→ Work instructions
Copy each line below exactly and leave the pictures out.
━━━ Data
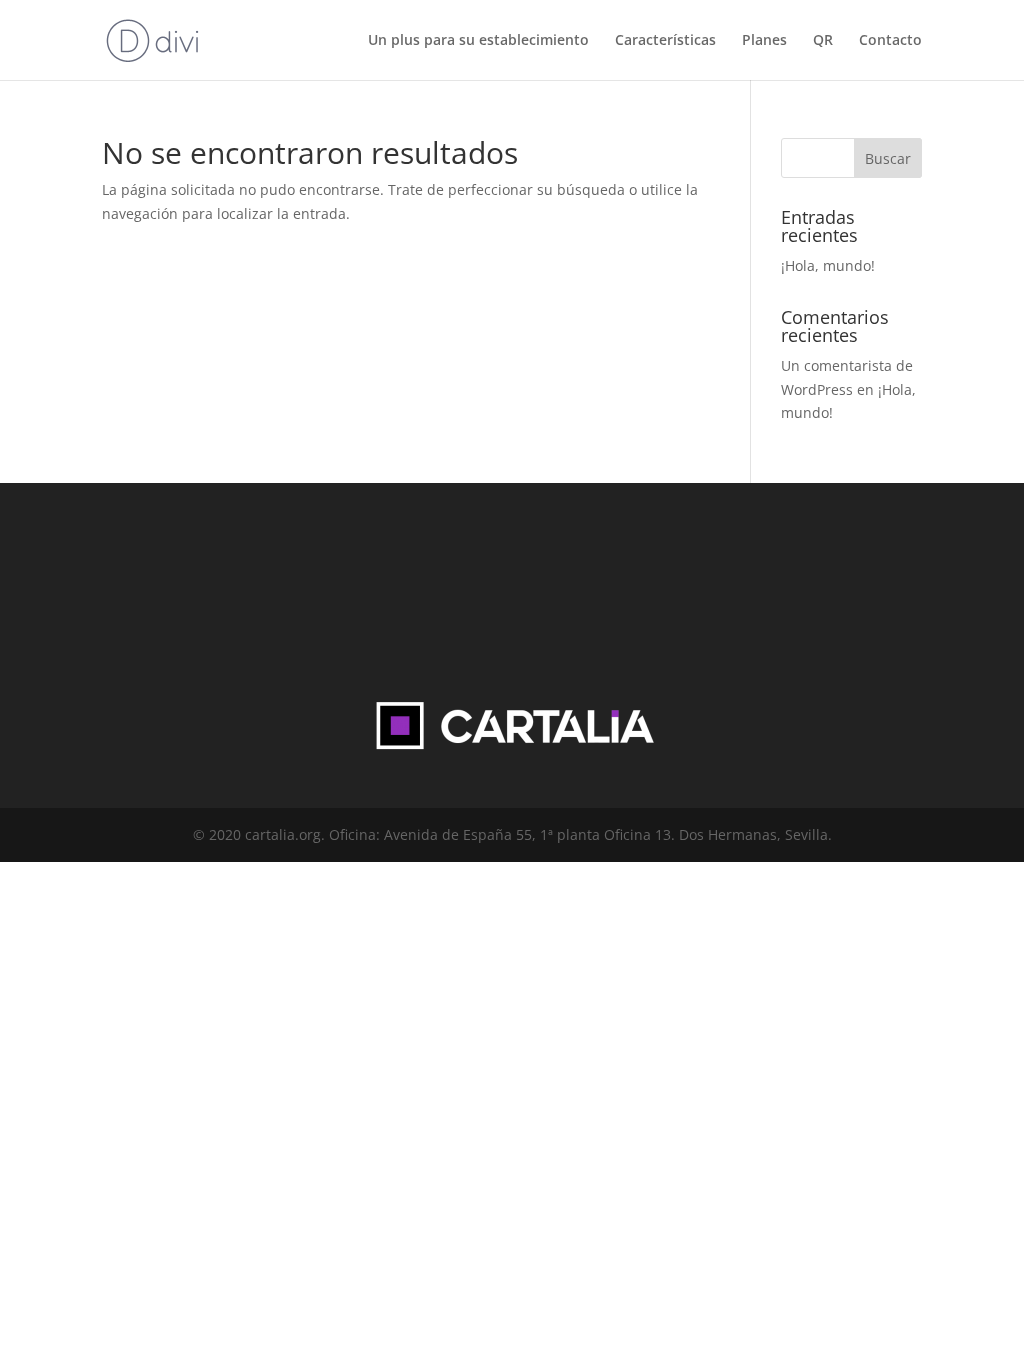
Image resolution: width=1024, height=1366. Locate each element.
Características (665, 41)
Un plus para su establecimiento (478, 41)
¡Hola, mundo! (828, 265)
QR (823, 41)
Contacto (890, 41)
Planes (764, 41)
━━━━━━
→ Solution to this exercise
Image resolution: width=1024, height=1366. Locate each element.
Características (665, 41)
Un plus para su establecimiento (478, 41)
¡Hola, mundo! (828, 265)
QR (823, 41)
Contacto (890, 41)
Planes (764, 41)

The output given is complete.